At present, Doudna and Zhang are involved in continuing interference proceedings at the USPTO due to Zhang’s patent being awarded first, despite being filed later, due to expedited inspection. Following these initial filings, numerous CRISPR-related patent applications have been filed globally, including in India. Doudna’s application (9897/DELNP/2012) was the first CRISPR patent filed in India, followed by applications from other entities like Fred Hutchinson Cancer Research Center, Vilnius University, Bayer CropScience, and Sigma-Aldrich, each seeking to secure patent rights for various uses and modifications of CRISPR/Cas9 technology.

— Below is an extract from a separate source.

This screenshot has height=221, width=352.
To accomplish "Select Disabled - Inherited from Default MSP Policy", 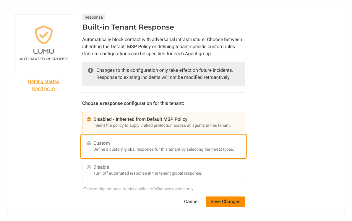I will (x=163, y=122).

Here is a list of granted/published Indian patent applications:
1. Applicant: Bayer CropScience
Indian patent number: 366582
An approach to altering a plant cell’s nuclear genome at a chosen location is described in the description. Via Agrobacterium-mediated transformation, the patent application makes use of this technology to specifically alter, replace, or omit a nucleotide sequence at a particular location in the genome of a plant cell or plant. To be more precise, it describes how genes for resistance to herbicides, insects, and abiotic stresses are inserted into plant varieties to produce plants with these genetic characteristics.

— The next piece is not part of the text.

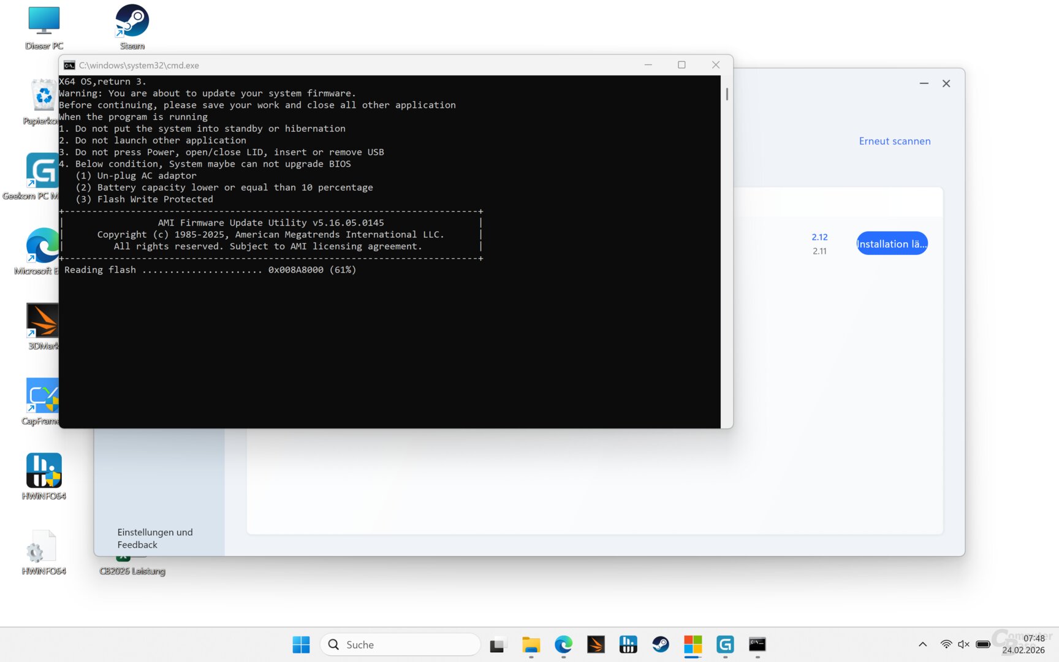Click the Installation läuft button
The image size is (1059, 662).
pyautogui.click(x=892, y=244)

2. Applicant: Fred Hutchinson Cancer Research Center
Indian patent number: 324808
A technique using one or more endonucleases or endonuclease fusion proteins is described. Homing endonucleases and/or their fusion proteins and/or CRISPR endonucleases and/or their fusion proteins are examples of this. These can be used to: (a) break a Bell la coding region; (b) break a Bell la gene regulatory region; (c) alter an adult human β-globin locus; (d) break a HbF silencing DNA regulatory element or pathway, such as a Bell la-regulated HbF silencing region; (e) mutate one or more γ-globin gene promoters to increase γ-globin gene expression; (f) mutate one or more δ-globin gene promoters to increase δ-globin gene expression; and/or (g) correct one or more β-globin gene mutations.
3. Applicant: BASF SE
Indian patent number: IN201827035644
The description outlines a method that involves selecting a cereal plant with functional restorer gene alleles for wheat G-type cytoplasmic male sterility on chromosomes 1A and 1B. It includes identifying a plant that carries specific marker alleles linked to these functional restorer genes: one on chromosome 1A within a defined interval flanked, and one on chromosome 1B within an interval flanked. The selection process utilizes molecular marker assays to ensure the presence of the appropriate restorer gene alleles.
CONCLUSION:
Many legal frameworks govern genome editing and related patents in India, with specific exclusions outlined in Sections 3(b), 3(d), 3(i), and 3(j) of the Indian Patent Act, 1970, focusing on public order, morality, and certain types of innovation. To address the aforementioned Sections effectively in the context of genome editing patents, ensure that your invention aligns with public order and morality by demonstrating responsible use and addressing ethical concerns proactively. Avoid claims that merely highlight new properties or uses of existing substances; instead, focus on significant advancements or improvements in genome editing technology. Draft claims to emphasize the technological and methodological aspects of your invention rather than specific medical applications, as methods of treatment or diagnosis are excluded. Additionally, ensure your claims do not encompass genetically modified plants or animals but instead concentrate on the underlying technology or methods of genome editing. Collaborating with an experienced patent attorney in biotechnology, providing detailed descriptions, and highlighting technological advances will help navigate these exclusions and maximize patent protection for your innovations.